Remarks from Jennifer Copeland at the Vigil to End Gun Violence in Durham on December 13, 2019
About two years ago, the North Carolina Council of Churches paid for a billboard on I-85 between Durham and Greensboro. It had a huge picture of a huge pile of guns on one side and on the other side this quote that you may recognize from the Decalogue, also known as the Ten Commandments. Commandment 2, as recorded in Exodus 20 says, “You shall not make for yourself an idol.” Clearly, we struck a chord. I did more interviews in the week the billboard went up than I did for the entire remainder of the year. We got calls from as far away as The Chicago Tribune and CNN, along with all the local stations. But it wasn’t all good. I’ve still got some voicemails saved on my phone because, frankly, some of them are beyond the pale.
But the idolatry label rings true, doesn’t it? Safety has become a preeminent need and guns are marketed as the way to stay safe. The truth is, we’re safer now than humanity has ever been since we stood up straight and started walking on two legs. But you wouldn’t know it based on our daily routines and the constant information fed to us. We walk through metal detectors to get into ball games, the legislative building, and some schools. We install alarm systems in our homes and places of worship. And many people carry guns everywhere they go. Metal detectors and alarm systems can be helpful, but their pervasiveness in our lives reinforces the notion we are never safe, when in reality, we usually are. Guns may even be necessary under certain conditions, but their preponderance in our communities actually makes us less safe. Guns have become the idol we worship in the misguided pursuit of safety.

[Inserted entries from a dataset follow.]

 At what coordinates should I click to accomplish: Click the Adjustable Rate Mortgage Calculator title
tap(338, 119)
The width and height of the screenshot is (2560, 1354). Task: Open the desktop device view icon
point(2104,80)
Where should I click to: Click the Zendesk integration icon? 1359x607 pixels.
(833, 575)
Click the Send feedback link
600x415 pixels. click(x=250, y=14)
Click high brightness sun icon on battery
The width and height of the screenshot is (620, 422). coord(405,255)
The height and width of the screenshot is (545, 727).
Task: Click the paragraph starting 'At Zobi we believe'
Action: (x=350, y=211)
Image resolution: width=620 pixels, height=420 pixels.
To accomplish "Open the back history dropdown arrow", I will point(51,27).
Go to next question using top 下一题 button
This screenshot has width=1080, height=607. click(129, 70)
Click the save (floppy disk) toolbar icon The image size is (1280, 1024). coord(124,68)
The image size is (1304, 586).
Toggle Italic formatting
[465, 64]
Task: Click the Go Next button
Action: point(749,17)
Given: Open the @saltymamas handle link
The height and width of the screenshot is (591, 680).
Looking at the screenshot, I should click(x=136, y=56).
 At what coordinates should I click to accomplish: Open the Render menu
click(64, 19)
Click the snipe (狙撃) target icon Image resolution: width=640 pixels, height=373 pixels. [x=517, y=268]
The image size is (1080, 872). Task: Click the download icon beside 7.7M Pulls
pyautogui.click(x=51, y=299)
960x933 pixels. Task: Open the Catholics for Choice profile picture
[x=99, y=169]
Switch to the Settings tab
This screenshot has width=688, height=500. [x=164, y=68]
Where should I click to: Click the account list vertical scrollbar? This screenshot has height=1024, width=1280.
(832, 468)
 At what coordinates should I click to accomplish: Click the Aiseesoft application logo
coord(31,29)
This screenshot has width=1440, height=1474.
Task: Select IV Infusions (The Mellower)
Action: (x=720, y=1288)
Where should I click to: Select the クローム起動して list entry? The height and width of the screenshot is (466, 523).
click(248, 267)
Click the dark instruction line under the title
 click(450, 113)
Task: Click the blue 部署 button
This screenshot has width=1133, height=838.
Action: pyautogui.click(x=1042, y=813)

Truth is, most people don’t understand the real danger is made possible by our current gun laws. Open carry in public places allows guns at the parks where our children play. Pistol permits allow weapons in restaurants where our families gather. And unless each individual place of worship expressly forbids it, concealed carry means guns are entering the places where we gather to worship, where Christians gather to worship the Prince of Peace. The irony is sickening.
It’s time we tell the truth about these laws and the guns they allow. Mass shootings make the headlines. Schools, churches, synagogues, military bases are all places the media love to report on. Meanwhile, we had 7 shootings in 48 hours in Durham—that made the news because it was so much in so little time. And good that it did because that’s where the real gun violence is happening. It’s happening in our homes and on our streets at percentages that dwarf most of what makes the headlines.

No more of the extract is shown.